La Double Coquette, les Troqueurs : Travestir sans Trahir

Théâtre de la Ville / Festival d’Automne

 

        

 © Marc domage © Marc domage
Faire du nouveau, en reprenant une œuvre du 18° Siècle, et en renouvelant sa fiction ainsi que son commentaire musical. Soit ! A la base un  « opéra comique » d’Antoine Dauvergne (1713/I797) célèbre instrumentiste, homme de théâtre, compositeur, et pour finir « Directeur de l’Opéra de Paris », on lui associe souvent le nom de Philidor. Librettiste, à l’origine , Charles Simon Favart, avec des additions de Gérard Pesson compositeur renommé pour une forme d’humour qui lui est propre dont on a pu saluer plusieurs performances de « musique contemporaine » et le texte de l’ajout dû au poète  Pierre Alféry  

Clarice, Isabelle Poulenard soprano, souvent applaudie comme Florise Maïlis de Villoutreys , sont deux jolies femmes au temps des marivaudages même empuntés aux spectacles de foire. Clarise s’estime abandonnée de son amant Damon conquis par Florise. La vengeance germe dans l’esprit de Clarise qui se déguise en homme, moustaches comprises et ne voilà-t-il pas qu’elle s’éprend, dans la peau d’un nouveau « genre » comme on dirait aujourd’hui, de Florise chipé à Damon et ce sous le nom de Dariman.

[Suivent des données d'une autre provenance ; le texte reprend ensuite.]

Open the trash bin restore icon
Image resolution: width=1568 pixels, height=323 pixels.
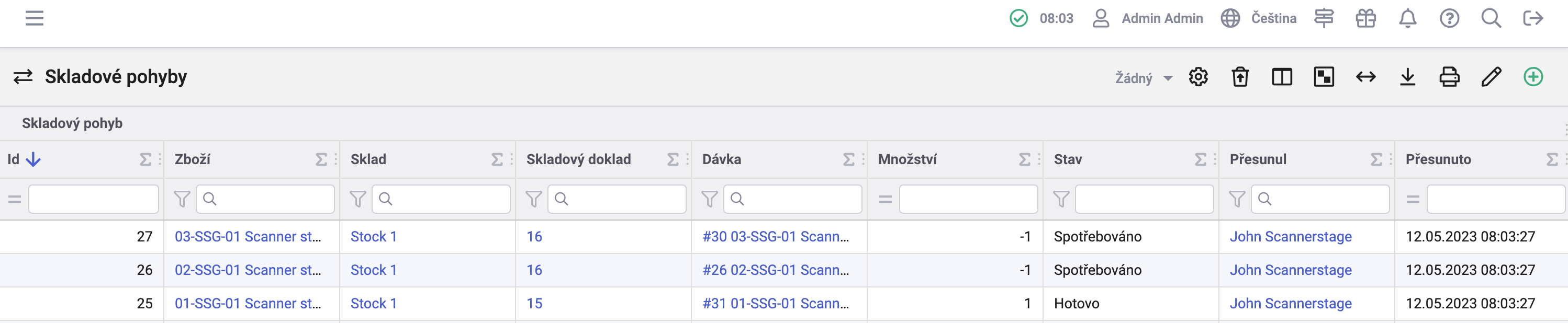[1240, 77]
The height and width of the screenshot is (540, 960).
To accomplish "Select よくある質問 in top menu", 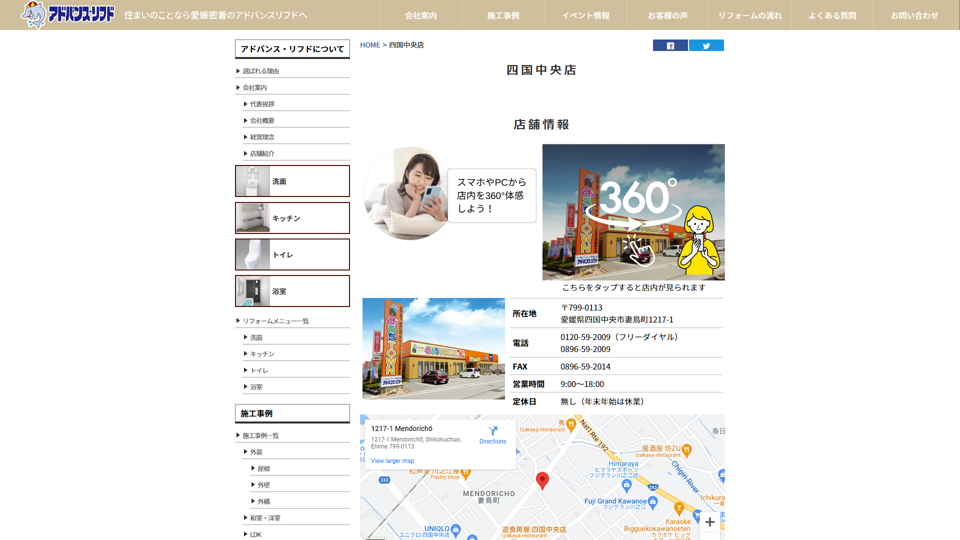I will 832,15.
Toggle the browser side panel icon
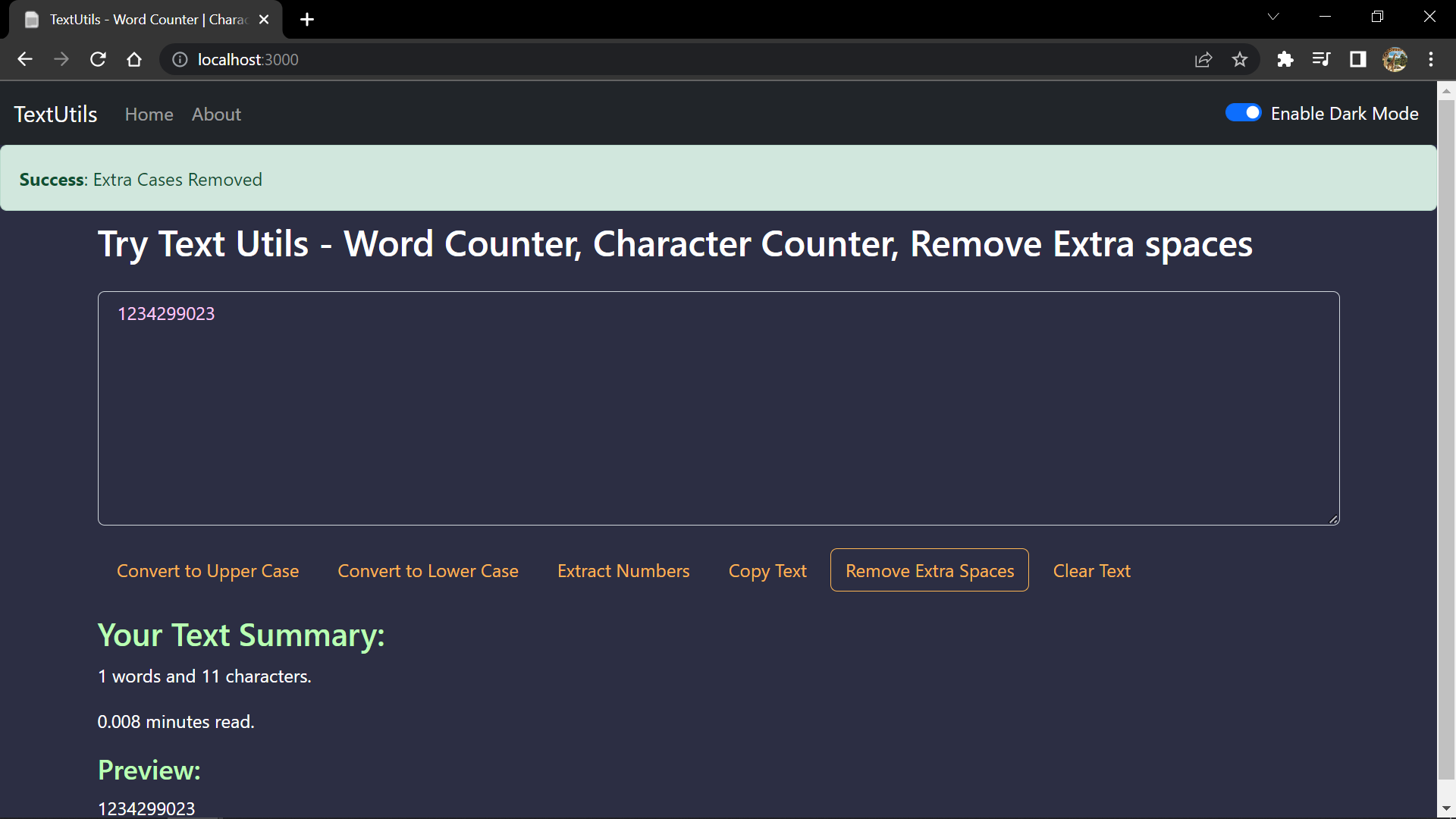This screenshot has height=819, width=1456. [1357, 59]
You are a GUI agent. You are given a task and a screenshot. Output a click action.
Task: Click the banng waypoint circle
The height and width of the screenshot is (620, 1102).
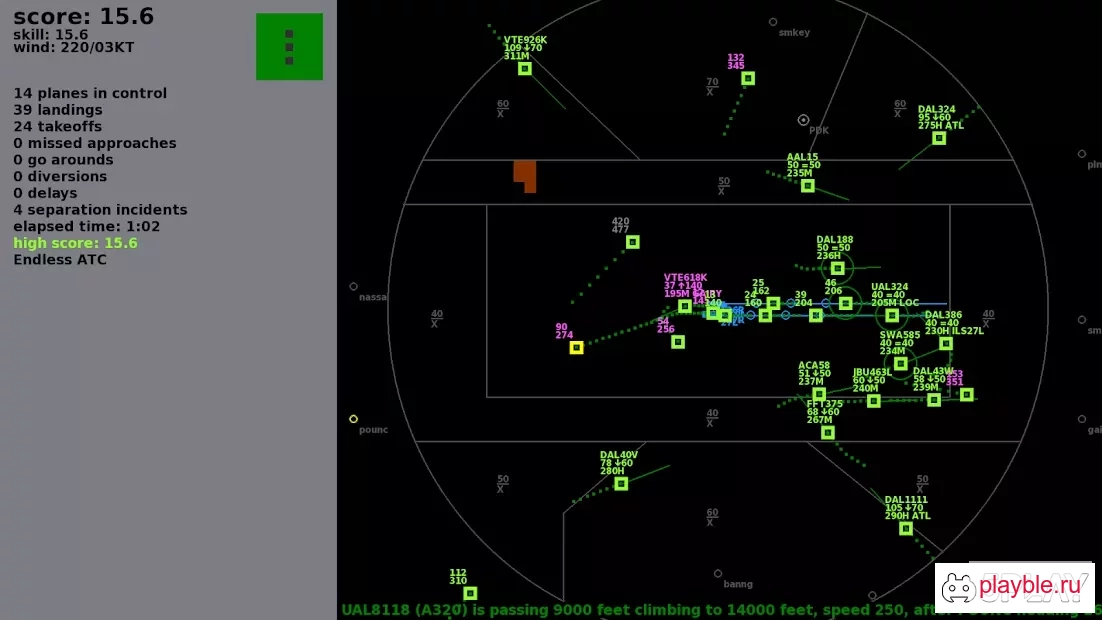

Il faut avouer que l’on s’y perd et que tous les musiciens n’ont pas le génie de Mozart, celui des échanges symétriques  de « Cosi Fan Tutte ». D’autant que la musique est signée par Gérard Pesson devenu ici un compositeur des années 192O/3O dans l’ombre portée du Serge Prokofiev de « l’Amour des trois oranges », voire plus mordant encore de Kurt Weill. Sans compter que le texte chanté rassemble  les formules amoureuses,  désirantes, vengeresses,  etc. du florilège « dishuitièmiste ».

 © Marc Domage © Marc Domage

Ceci étant ce spectacle est brillamment mis en scène par Fanny de Chaillé sous  la direction musicale d’Héloïse Gaillard à la tête de l’Ensemble Amarillis  dans les magnifiques costumes d’Annette Messager, en particulier ceux de Florise, vénéneux en diable.

 Suis-je peut être « vieux jeu » mais les travestissements supposent une mécanique impeccable et des ajouts bénéfiques qui vous frappent, vous accrochent, vous semblent parfaitement justifiés. Malgré le plaisir capté à la fin de ce spectacle, on se demande si c’est le cas ; je préfère du nouveau qui assume plus ou moins toute sa nouveauté que du collage.  Ce qui suppose de fortes partitions et de grands textes.

 

Claude Glayman,

 

Théâtre des Abesses du 17 au 19 novembre 2O15.

Tournées : Metz  Arsenal, 28 janvier 2O16

Compiègne Théâtre Impérial 29 janvier 2O16           

Hanovre Kunsftfespiele 2O/21 mai 2O16

Charleston (Caroline du Sud)  28,30,mai et Ier juin 2O16

Montclair ‘New Jersey, USA) 4/5 juin 2016.